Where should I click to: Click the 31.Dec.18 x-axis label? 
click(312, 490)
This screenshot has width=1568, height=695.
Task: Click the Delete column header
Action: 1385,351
= = = = = = =
→ DIRECTIONS FOR THIS TASK
Render the listing above as a Markdown table with two columns, Row and Line, numbering each line in order and omitting any blank lines.

→ COMPLETE OUTPUT
| Row | Line |
|---|---|
| 1 | Where should I click to: Click the 31.Dec.18 x-axis label?  |
| 2 | click(312, 490) |
| 3 | This screenshot has width=1568, height=695. |
| 4 | Task: Click the Delete column header |
| 5 | Action: 1385,351 |